Text segment:

All the baseball nuggets you need to start your day.

MLB: ALDS-Boston Red Sox at Houston Astros Troy Taormina-USA TODAY Sports

The MLB season lasts half the year, and it can be hard for the average fan to keep up. That’s where we come in. Every day during the 2017 regular season, Beyond the Box Score will be recapping all the biggest action from the previous day — with a sabermetric slant, of course — and looking ahead to what today will bring.

Yesterday’s biggest play

Marwin González — +.232 WPA

Sometimes, WPA works exactly how it’s supposed to. Last night’s ALDS kick-offs had a lot of crazy moments, but at the time, this certainly felt like the most impactful, so it’s good to see that WPA agrees. Prior to this moment, the Red Sox and Astros were fighting a close game; this was when the momentum and control in that game firmly shifted in favor of Houston. Evan Gattis doubled off of Chris Sale, and Josh Reddick hit a ball that was originally called a catch but that the Astros successfully challenged, as it turned out that Jackie Bradley Jr. had trapped the ball rather than getting it in flight. That turned out to be critical; a Yuli Gurriel fly out was out number two in the inning, not out number three, and instead of ending the inning, it brought González to the plate with two out and two men on base. If Chris Sale got an out, the game would stay tied; a single or an extra-base hit would put the Red Sox in a hole and the Astros on top.

Prompt A:
In the records, reproduce the lines starting with the line containing "NEWS (353, 151)" and going on through the line containing "LETTER TO THE EDITOR (361, 276)", changing "OPINION" to "COMMENTARY" and keeping everything else the same.

[Items from a data source]
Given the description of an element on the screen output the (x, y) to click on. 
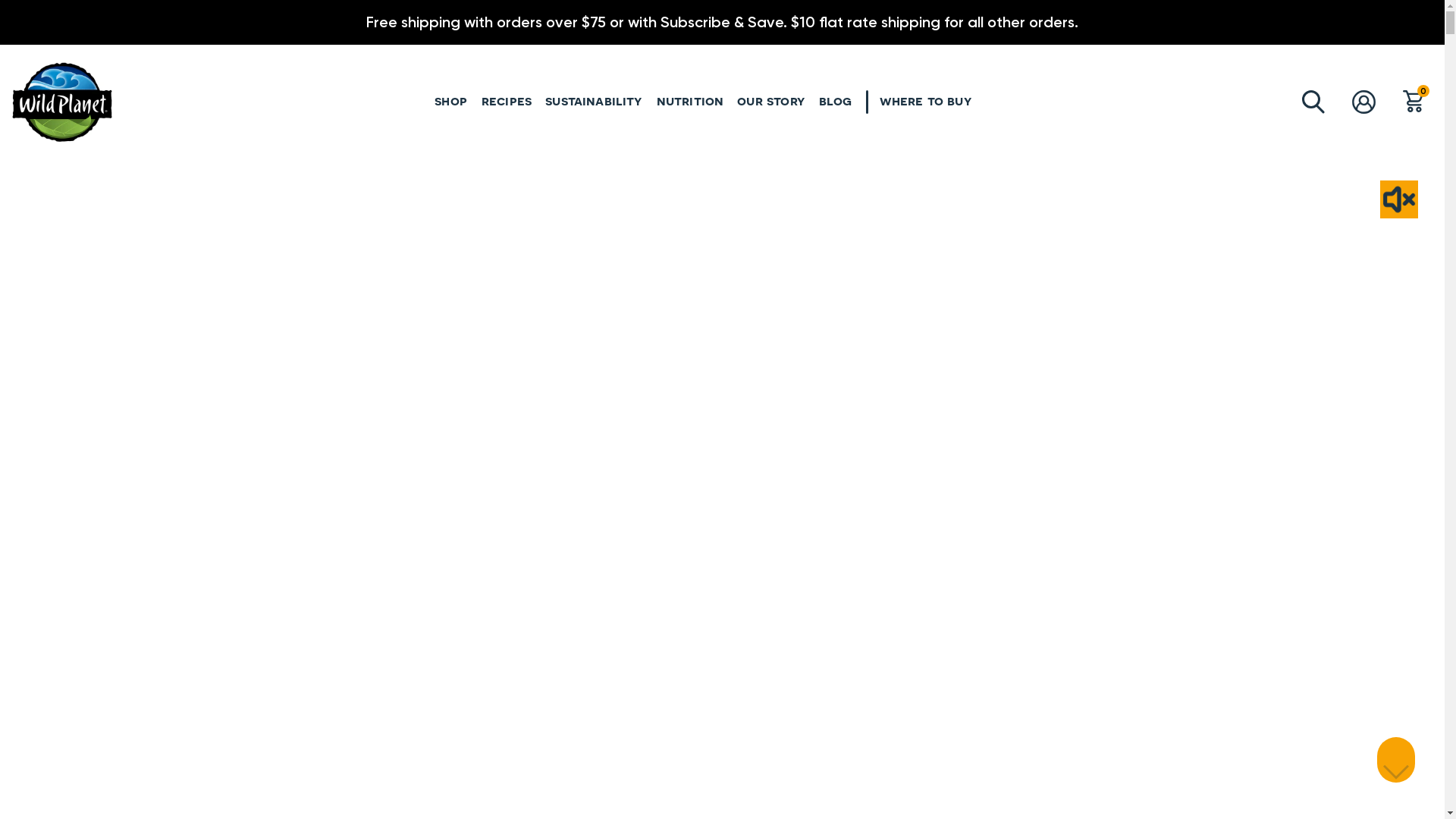
recipes Element type: text (506, 99)
blog Element type: text (835, 99)
shop Element type: text (450, 100)
where to buy Element type: text (925, 99)
our story Element type: text (771, 100)
sustainability Element type: text (594, 100)
nutrition Element type: text (690, 99)
Given the description of an element on the screen output the (x, y) to click on. 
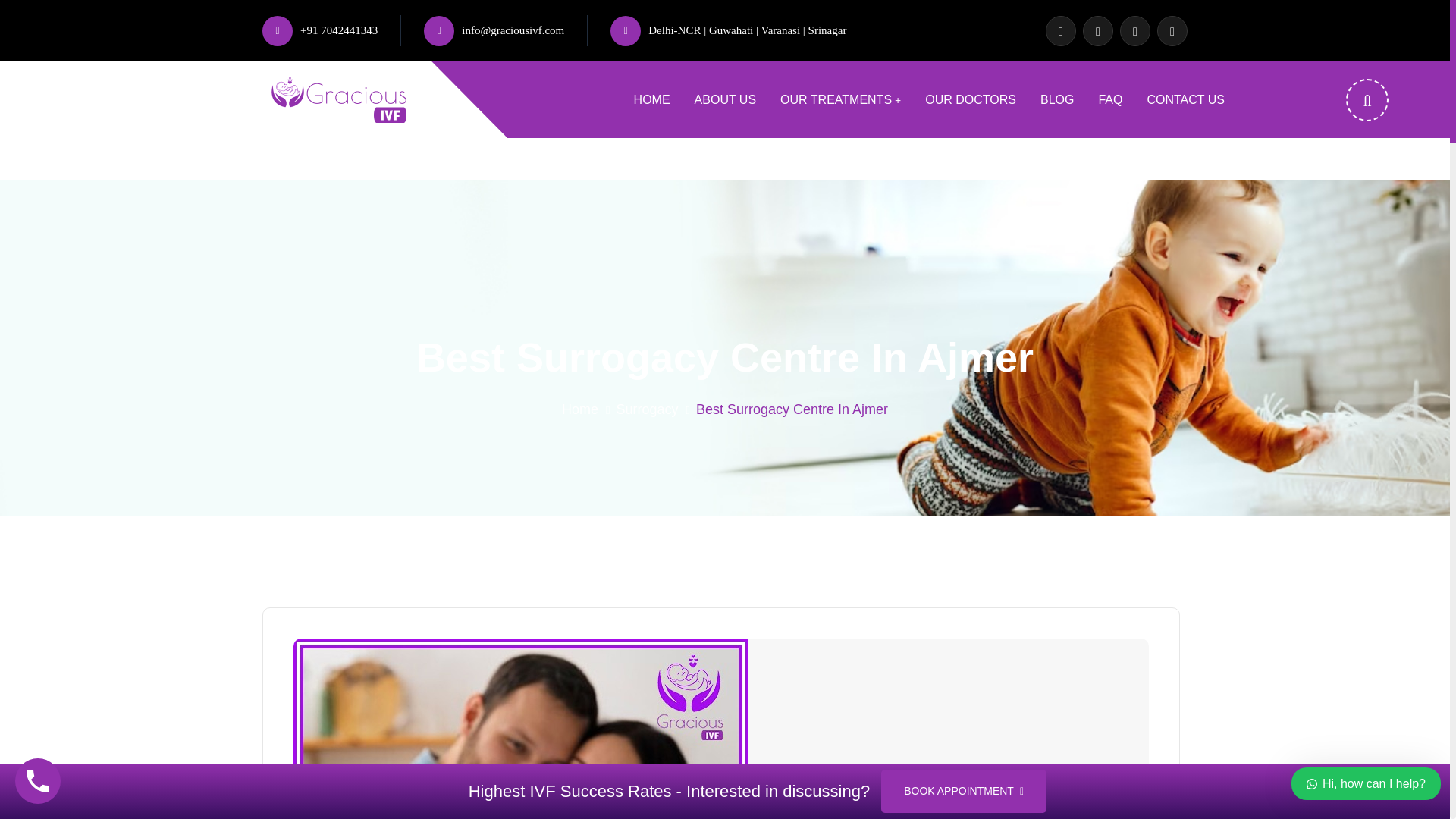
HOME (651, 98)
OUR TREATMENTS (840, 98)
Home (580, 409)
ABOUT US (725, 98)
Best Surrogacy Centre In Ajmer (791, 409)
Given the description of an element on the screen output the (x, y) to click on. 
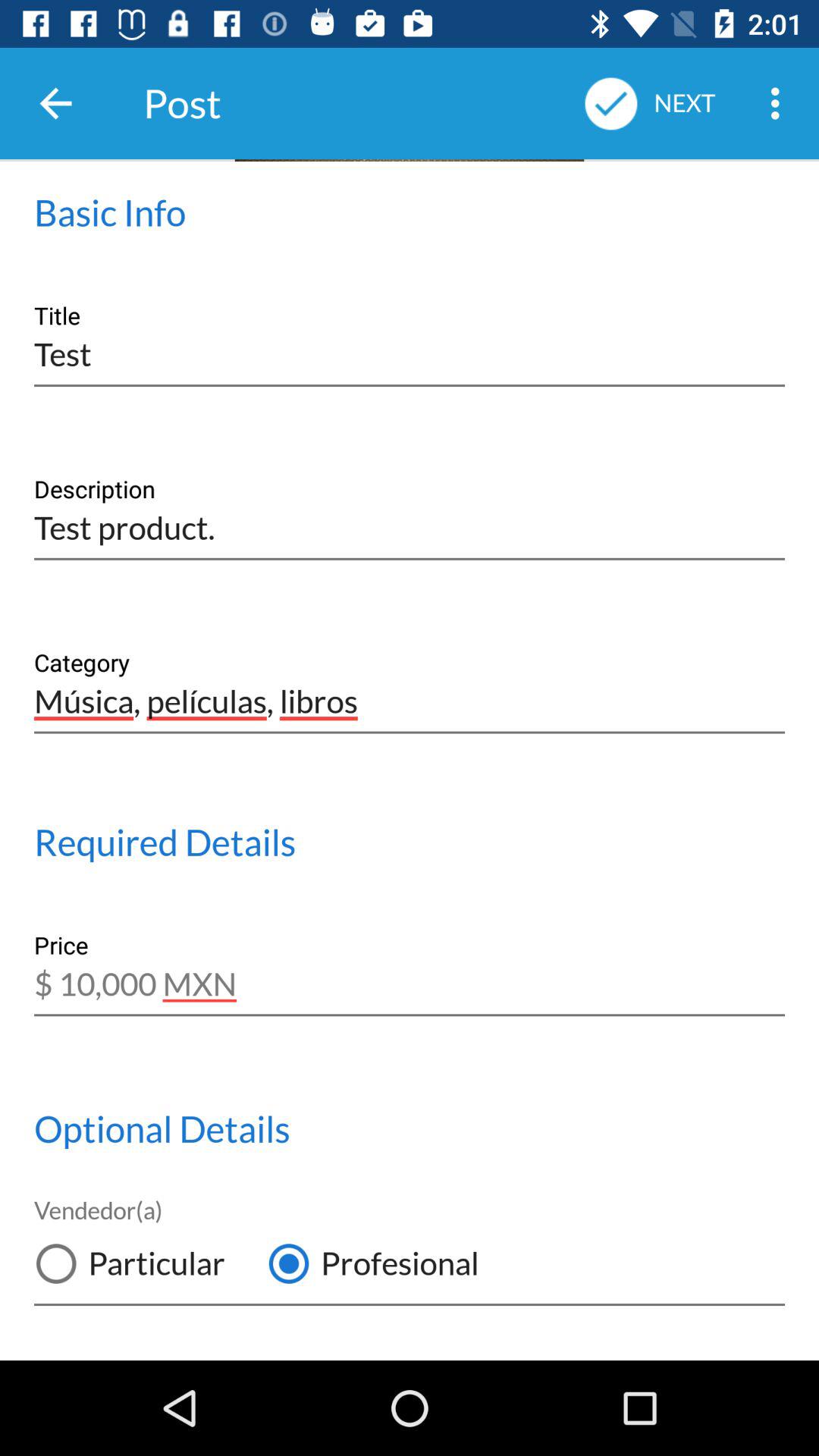
select the option below required details (409, 974)
Given the description of an element on the screen output the (x, y) to click on. 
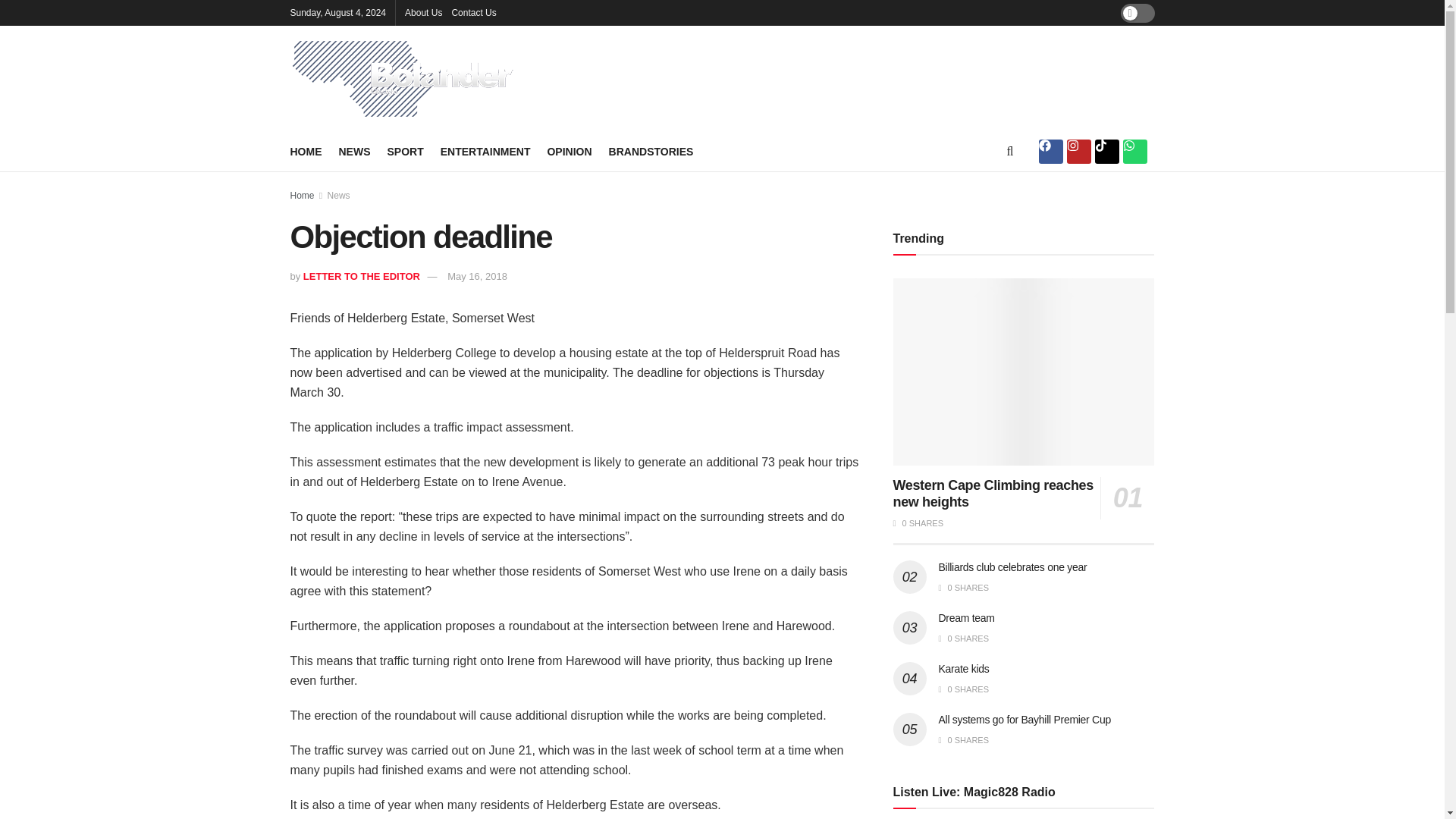
NEWS (353, 151)
SPORT (405, 151)
OPINION (569, 151)
May 16, 2018 (476, 276)
ENTERTAINMENT (486, 151)
News (338, 195)
About Us (423, 12)
Home (301, 195)
HOME (305, 151)
BRANDSTORIES (651, 151)
Contact Us (473, 12)
LETTER TO THE EDITOR (361, 276)
Given the description of an element on the screen output the (x, y) to click on. 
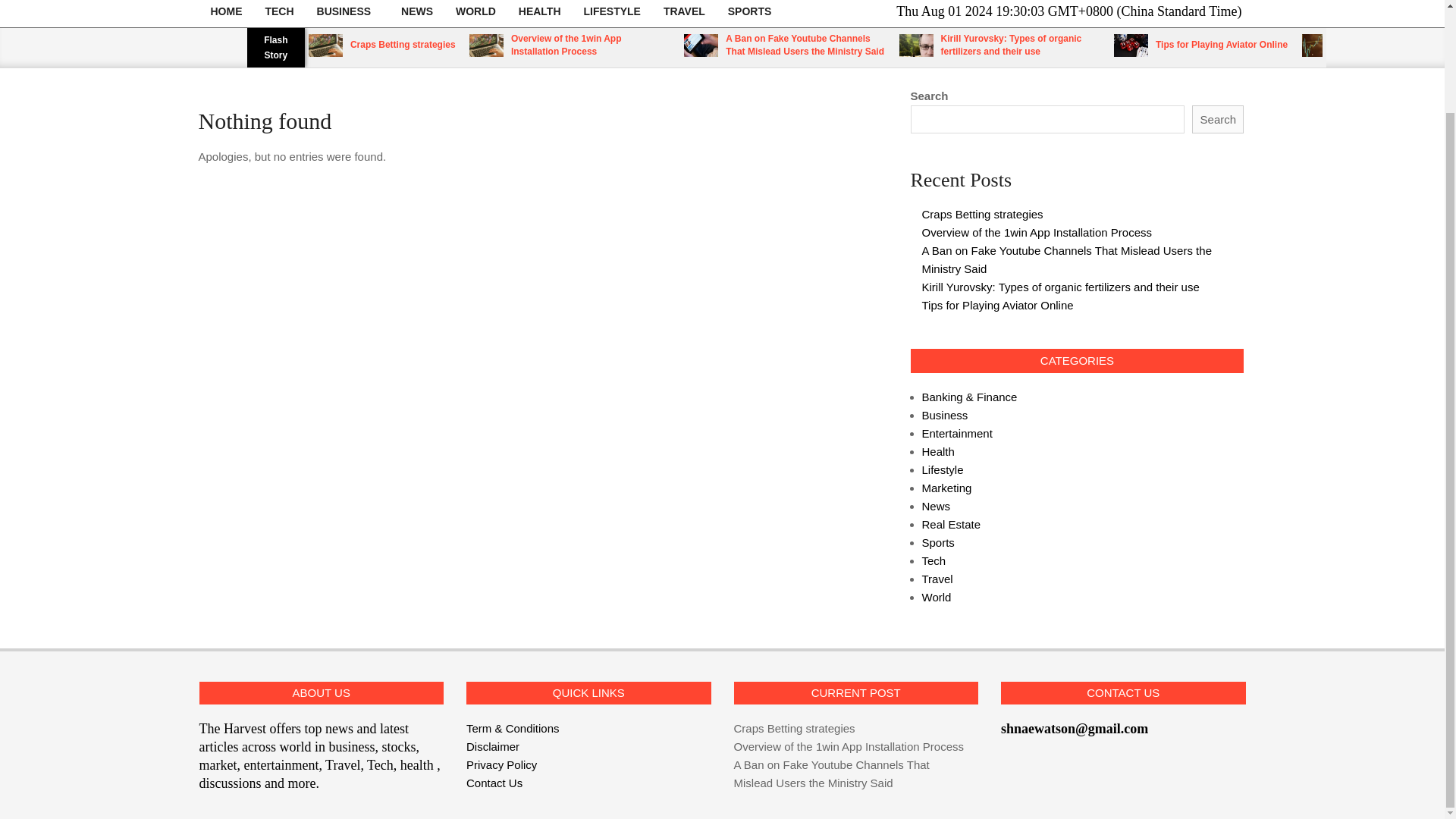
HOME (225, 13)
HEALTH (539, 13)
BUSINESS (347, 13)
Craps Betting strategies (402, 44)
Kirill Yurovsky: Types of organic fertilizers and their use (1010, 44)
LIFESTYLE (612, 13)
Overview of the 1win App Installation Process (566, 44)
SPORTS (749, 13)
NEWS (417, 13)
Tips for Playing Aviator Online (1221, 44)
TECH (278, 13)
Search (1217, 119)
Craps Betting strategies (982, 214)
Given the description of an element on the screen output the (x, y) to click on. 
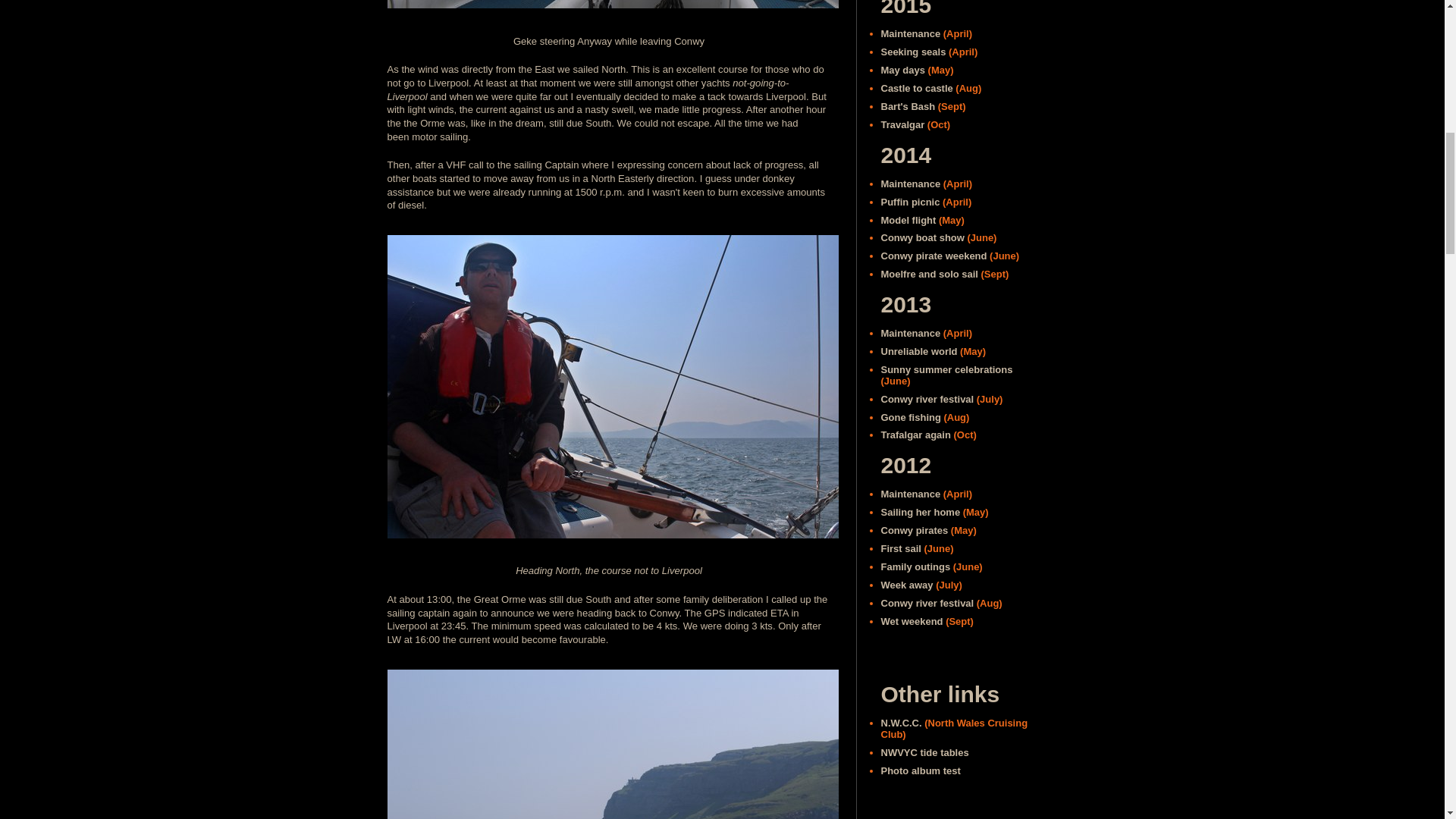
Puffin picnic (910, 202)
May days (902, 70)
Travalgar (902, 124)
Seeking seals (913, 51)
Castle to castle (916, 88)
Maintenance (910, 183)
Maintenance (910, 33)
Bart's Bash (908, 106)
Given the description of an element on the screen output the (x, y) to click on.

Prompt B:
According to the baseball recap, which player doubled off of Chris Sale?

Written solution A:
NEWS (353, 151)
SPORT (405, 151)
COMMENTARY (569, 151)
May 16, 2018 (476, 276)
ENTERTAINMENT (486, 151)
News (338, 195)
About Us (423, 12)
Home (301, 195)
HOME (305, 151)
BRANDSTORIES (651, 151)
Contact Us (473, 12)
LETTER TO THE EDITOR (361, 276)

Written solution B:
Evan Gattis